Please copy the entries from the line with "Open Security & Privacy pane" to the line with "(x=651, y=240)", leaving the pictures out of your answer.

▶ RECORDS
◆ ◆ ◆ ◆ ◆

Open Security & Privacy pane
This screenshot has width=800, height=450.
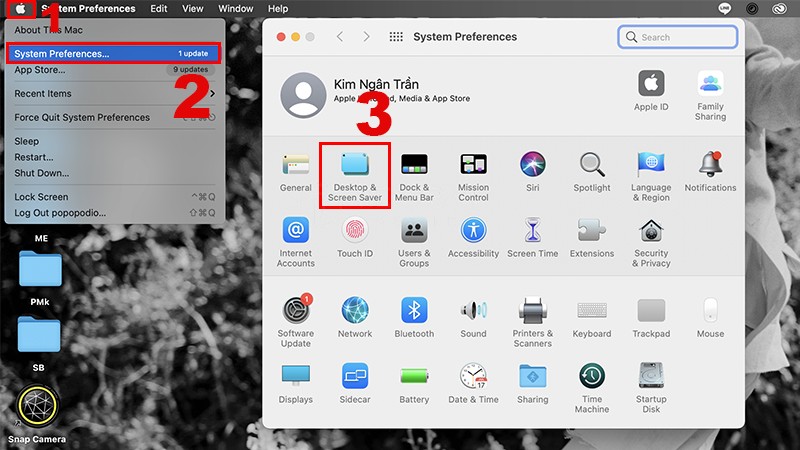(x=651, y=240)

◆ ◆ ◆ ◆ ◆

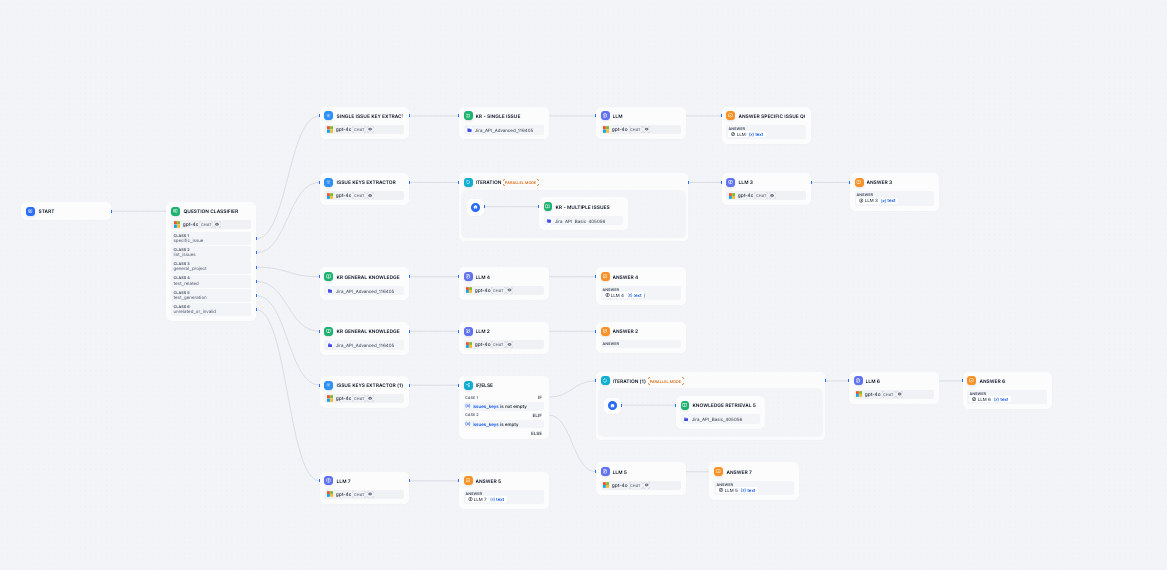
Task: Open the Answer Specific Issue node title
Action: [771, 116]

◆ ◆ ◆ ◆ ◆

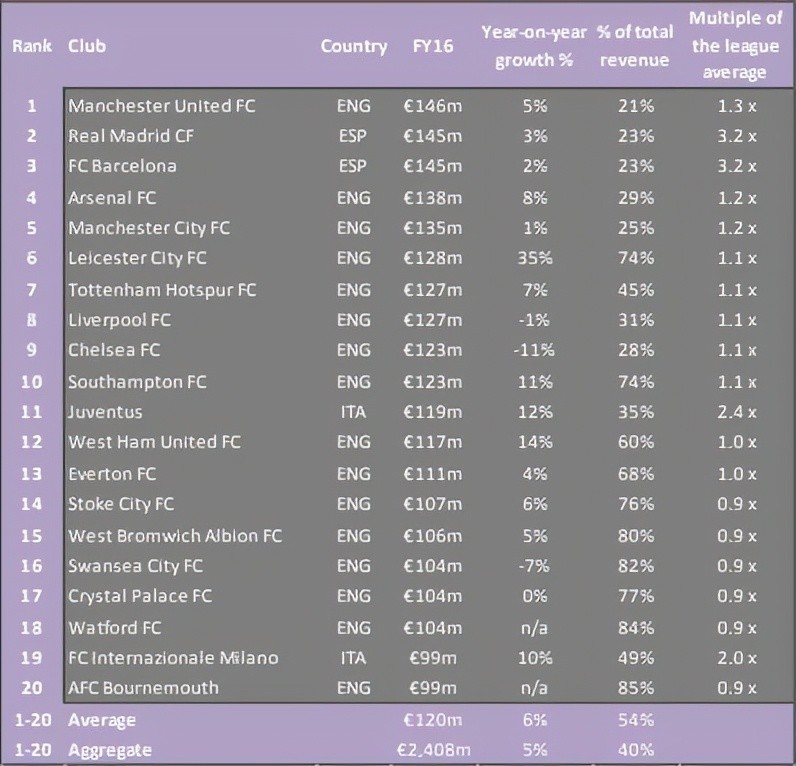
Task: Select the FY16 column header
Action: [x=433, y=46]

◆ ◆ ◆ ◆ ◆

▶ SOLUTION TO THE PROBLEM
Open Security & Privacy pane
This screenshot has width=800, height=450.
(x=651, y=240)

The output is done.